There she goes again, dancing around some inconvenient truths. Arianna catalogued her track record of hypocrisy. Let me add in one little smoking gun.
US News: If a federal journalism shield law were in place three years ago, how would it have affected your case?
Judith Miller: That's impossible to know. I would like to think that perhaps Patrick Fitzgerald would have been deterred from issuing a subpoena or he may have thought twice, or three times, or four times about it before he issued it. The lawyers are divided about whether or not it would have helped my particular case. "Judith Miller: The Media Shield Law Is Long Overdue," U.S. News & World Report, July 29, 2008
"The lawyers are divided"? Maybe between those who choose to read the law and those who don't. The texts of the House and Senate versions of the Free Flow of Information Act, which codify a reporter's privilege against disclosure of confidential sources, are very clear. If the law were in place four years ago, Judy Miller's frivolous appeals would have been dismissed out of hand. She would have gone to jail sooner.
The sad news is that yesterday 42 Republican Senators and Harry Reid [?!] obstructed the bill by voting against cloture.

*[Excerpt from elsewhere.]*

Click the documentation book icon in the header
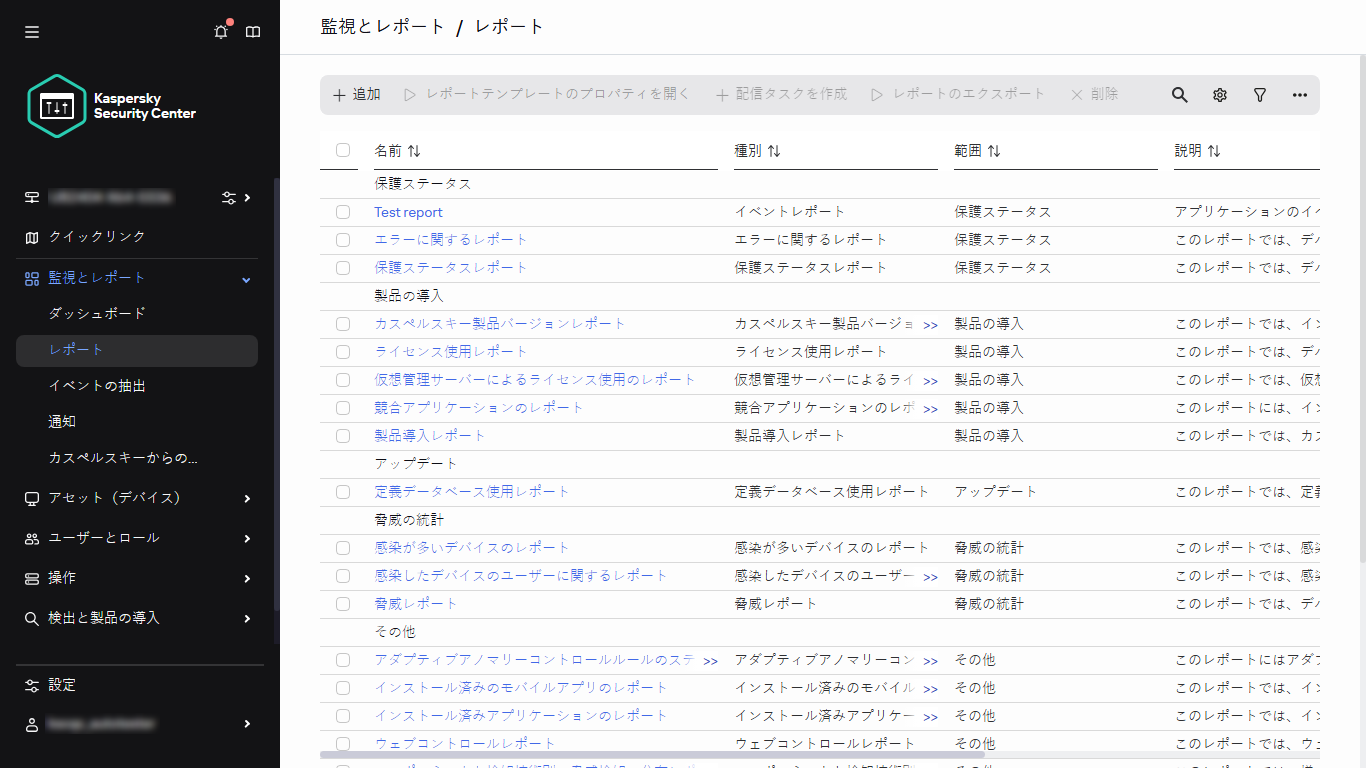The image size is (1366, 768). click(x=253, y=31)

The House and the Senate bills specify circumstances when a prosecutor may overcome the privilege. The statute uses the same standards set forth by Federal Circuit Judge David Tatel, whose well-regarded opinion rejected the appeals of Judy Miller and Matt Cooper. As I previously wrote on HuffPost ...
Before a court may compel a journalist's disclosure of confidential source information, a prosecutor must surmount a number of hurdles to the satisfaction of a judge. In Miller's case, the Federal District Court Judge and three Federal Circuit Court Judges all agreed that Patrick Fitzgerald had surmounted those hurdles. Specifically, in a criminal investigation into the leak of classified information, the prosecutor who seeks the identity of the leaker must first demonstrate:
- That all other reasonable means of obtaining the information had been exhausted,
-That there are reasonable grounds to believe that a crime has occurred,
- That the requested information is essential to the investigation, prosecution or defense,
- That the purported crime involves a person who had authorized access to classified information and who made an unauthorized disclosure that "has caused or will cause significant, clear, and articulable harm to the national security," and
- That the public interest in compelling disclosure of the leaker outweighs the public interest in gathering or disseminating news or information.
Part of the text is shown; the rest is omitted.